Korean zombies also appear in other confined locations, such as trains and schools. Ma Dong-seok as Sang-hwa in "Train to Busan" uses his fists to bash zombies in a train compartment, while students in the Netflix series "All of Us Are Dead" (2022-) use classroom furniture and cleaning supplies to fend off infected classmates at a high school.

That zombies emerge in familiar places where people interact every day makes the horror feel more immediate and deeply unsettling, critic Sung Sang-min said.

“There is a realistic sense of fear in realizing that the places we pass through or spend time in every day can suddenly become dangerous — places where people can die,” he said.

That collapse of everyday life also makes the zombie genre well-suited for social commentary.

In “Kingdom,” the virus affects everyone, from commoners to “the ruling class and even the royal family, [and brings] the existing order crashing down,” Kim said. In many analyses, the zombies appear as a metaphor for the greed of the ruling class and its consequences.

Still from ″The Neighbor Zombie″ (2010) [INDIESTORY]
Still from ″The Neighbor Zombie″ (2010)

While indie films like “The Neighbor Zombie” (2010) found modest domestic success, "Kingdom" and "Train to Busan" are widely credited with establishing the zombie subgenre in Korea. Part of it was the growing global reach of Korean content, in part due to the rise of streaming giants like Netflix, and subsequently, bigger production budgets. This has allowed creators to push beyond the genre’s earlier low-budget, campy B-movie aesthetic with more ambitious direction, visual effects and scale.

"Train to Busan," Korea's first blockbuster-scale zombie entry, drew more than 11.6 million admissions during its box office run. The film, along with “Kingdom” and “All of Us Are Dead,” included one of the genre’s most iconic images: hordes of zombies swarming toward survivors, a set piece made possible by larger production budgets.
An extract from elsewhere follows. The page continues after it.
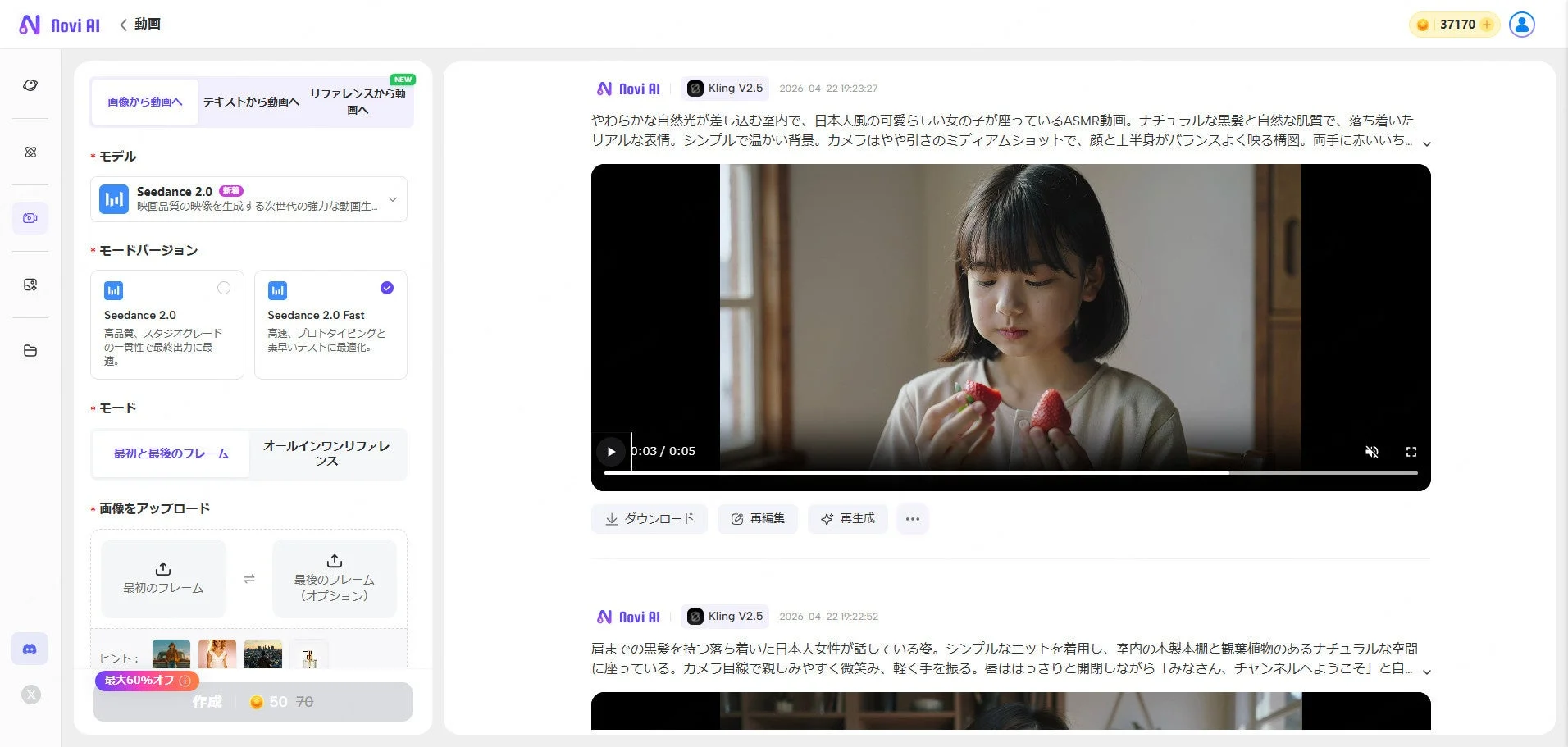Screen dimensions: 1568x747
Task: Click the ダウンロード button on first video
Action: click(x=649, y=518)
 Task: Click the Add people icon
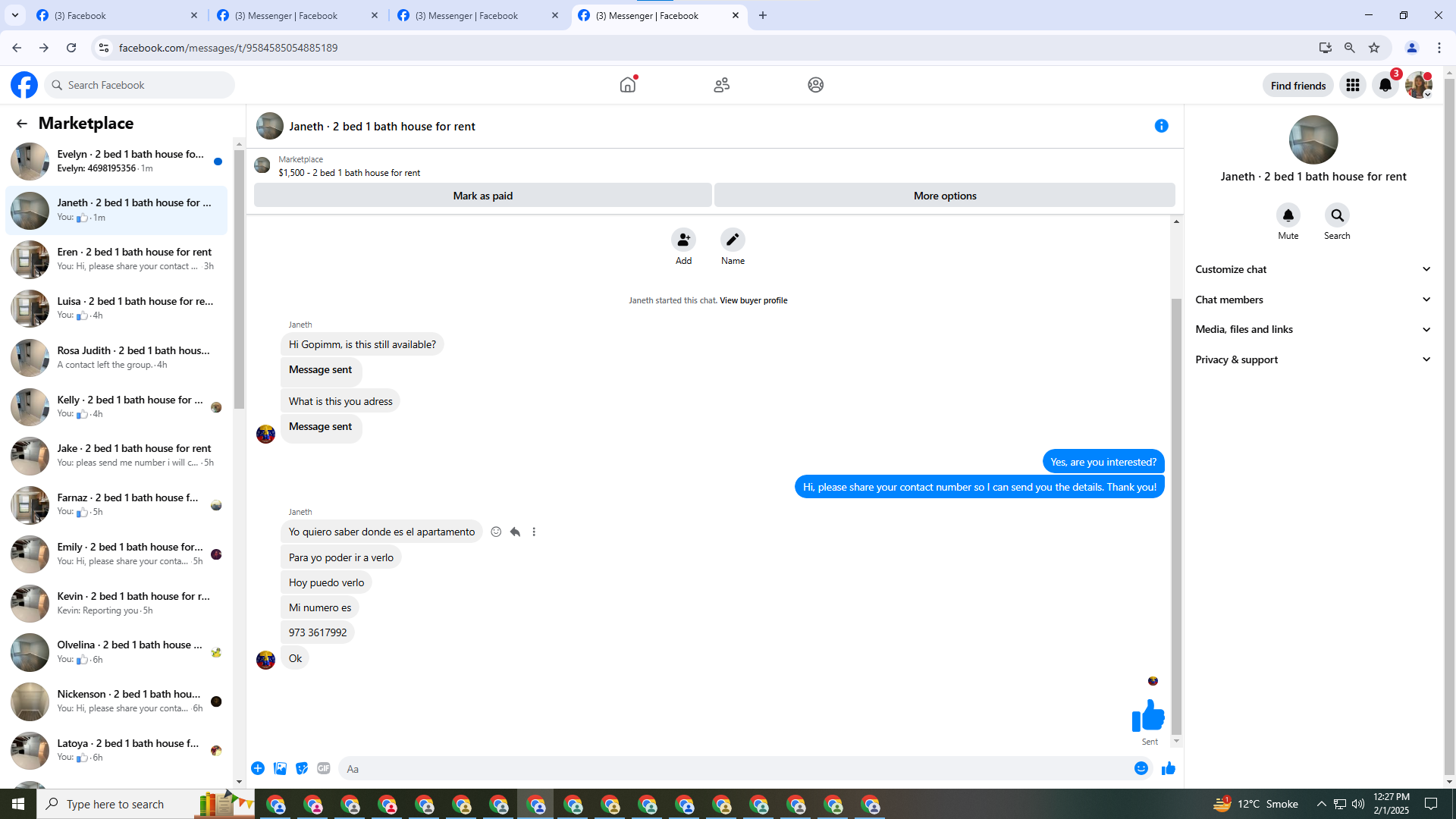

Humanizing the once-human: An injection of empathy

Still from ″My Daughter is a Zombie″ (2025) [NEXT ENTERTAINMENT WORLD]
Still from ″My Daughter is a Zombie″ (2025)
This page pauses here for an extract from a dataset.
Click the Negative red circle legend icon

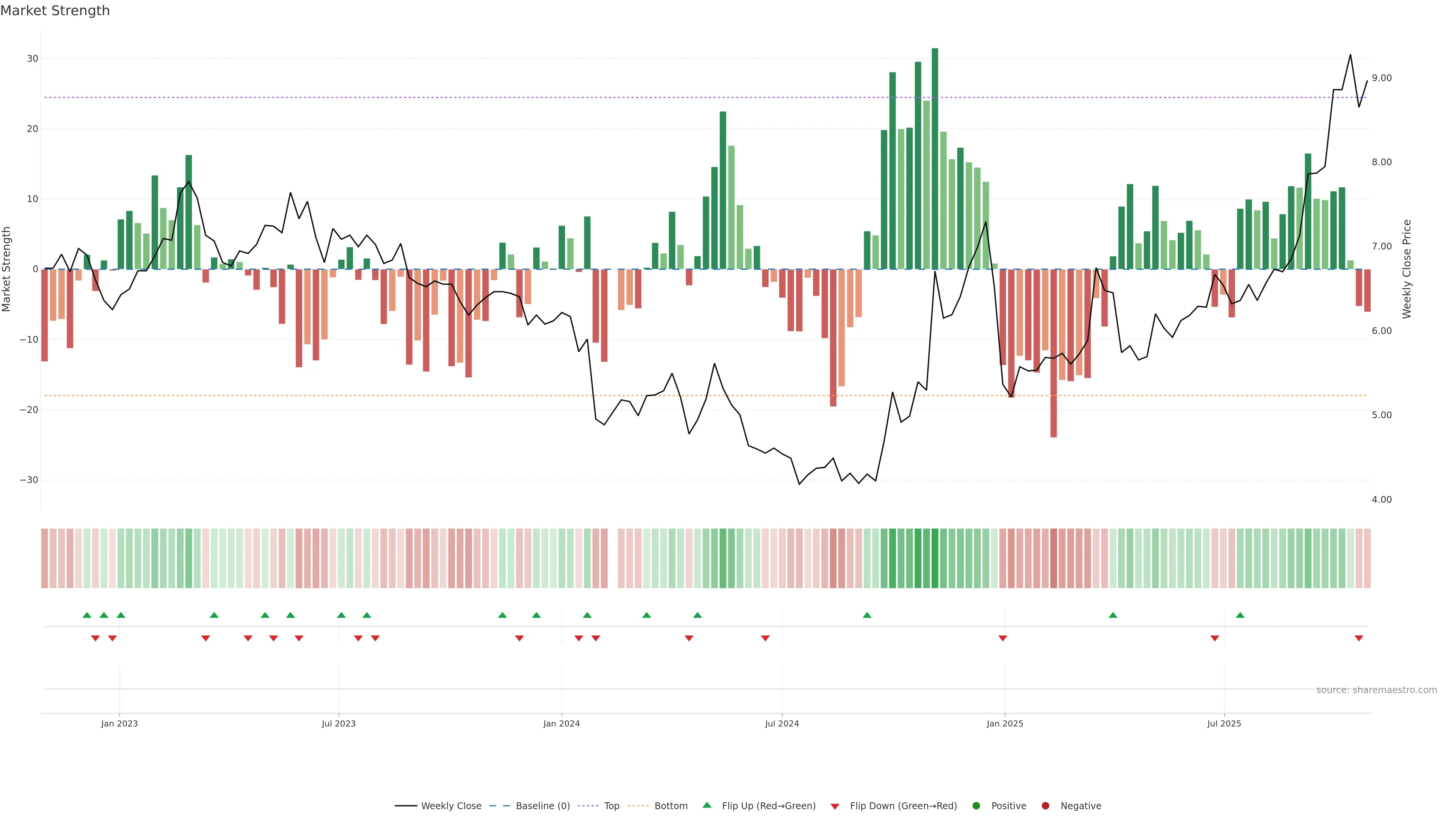pyautogui.click(x=1045, y=806)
Another huge change came in the form of a real plague: Covid-19.

The pandemic, which upended lives all over the world, also taught people that no one — family, friends and loved ones — is safe from a highly infectious disease. This injected a healthy dose of empathy into audiences and changed their expectations of the zombie genre, according to critic Kim.
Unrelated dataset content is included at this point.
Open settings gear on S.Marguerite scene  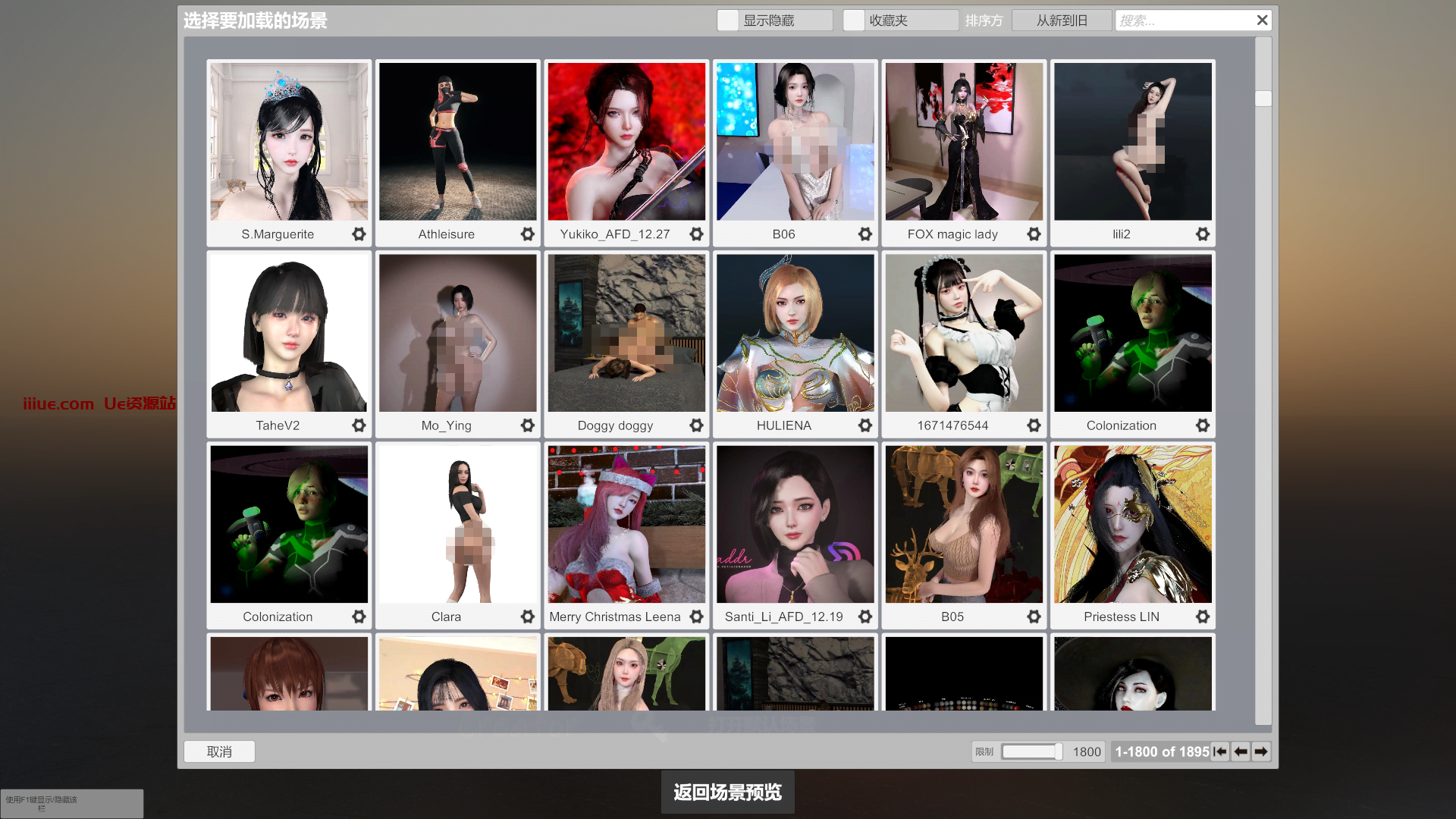[x=358, y=234]
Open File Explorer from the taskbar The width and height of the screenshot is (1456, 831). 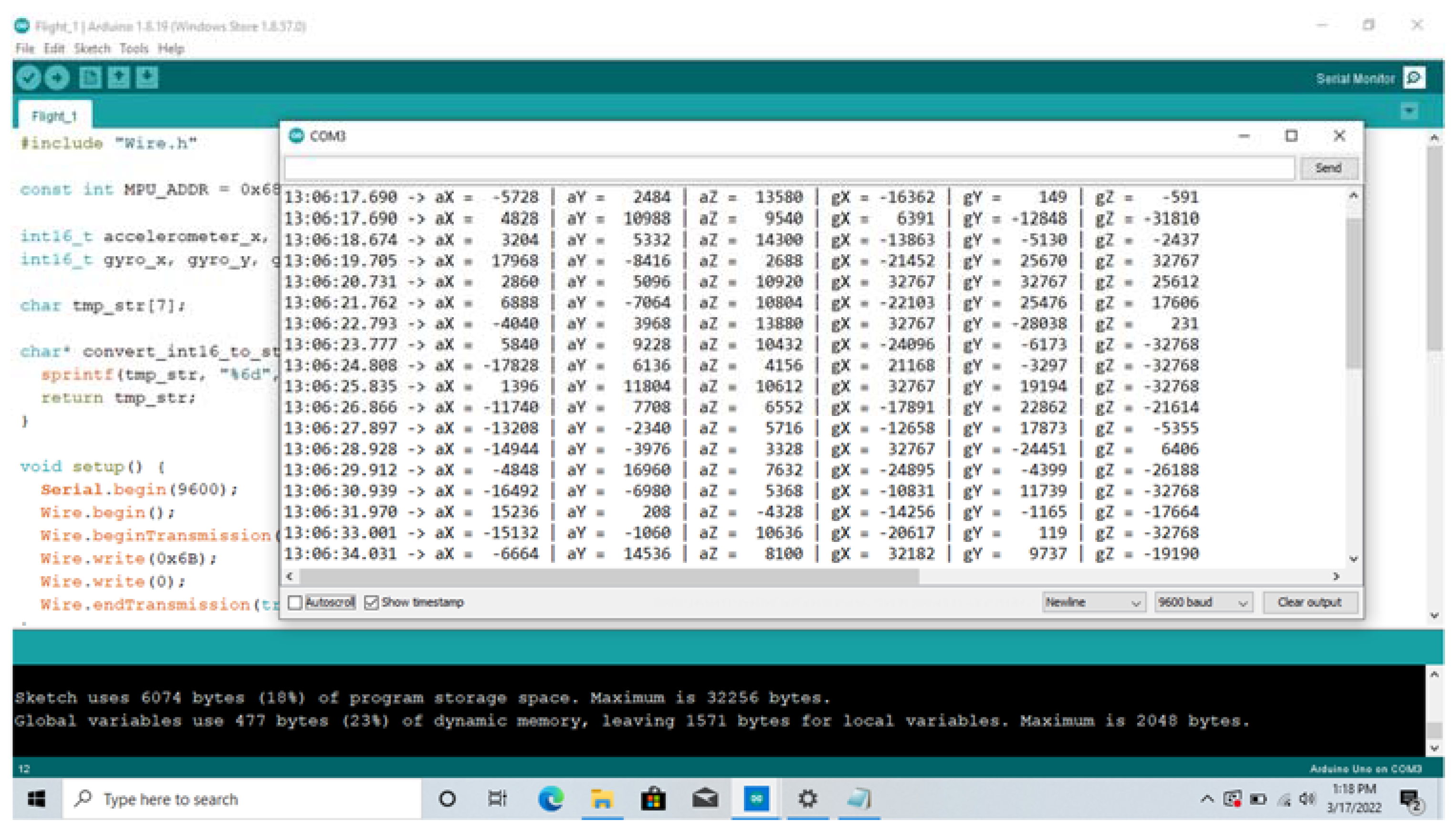point(601,799)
One such humanistic approach is “My Daughter is a Zombie" (2025), adapted from a hit webtoon of the same name. The movie follows a devoted father, played by Jo Jung-suk, who hides and protects his daughter in the countryside after she turns into a zombie.

That marked a significant shift from earlier Korean zombie stories, which leaned more heavily toward survival narratives, Kim said.

“Once someone became a zombie, they remained one until the end and became something to be eliminated,” the critic said. “The mainstream format was a kind of disaster film about escaping so that wouldn’t happen.”

"'My Daughter Is a Zombie,' by contrast, resonated because it offered a message of hope: Even after being infected, a person might not fully turn into a zombie, and might even recover," he said.

Still from ″My Daughter is a Zombie″ (2025) [NEXT ENTERTAINMENT WORLD]
Still from ″My Daughter is a Zombie″ (2025)

Good zombie content captures the confusion of realizing these zombies were people once loved, Sung said. "These are not beings that appeared out of nowhere, but people who were once human. Once-familiar people turn on their heels and become beings that threaten you."

How these titles adapt to the changing times is part of what makes the zombie genre so enduring, according to Kim.

“In the past, zombie stories were treated simply as entertainment or horror,” Kim said. “Becoming a zombie meant being objectified, and the fear of that transformation kept the genre firmly in the realm of horror. Now, it has evolved toward humanism, family and even romance.”

In any case, zombie films and series appear to be here to stay. If the Cannes-invited "Colony," headlined by top stars Jun Ji-hyun and Koo Kyo-hwan, is any indicator, Korea has another new wave of the undead ready to swarm into theaters and TVs.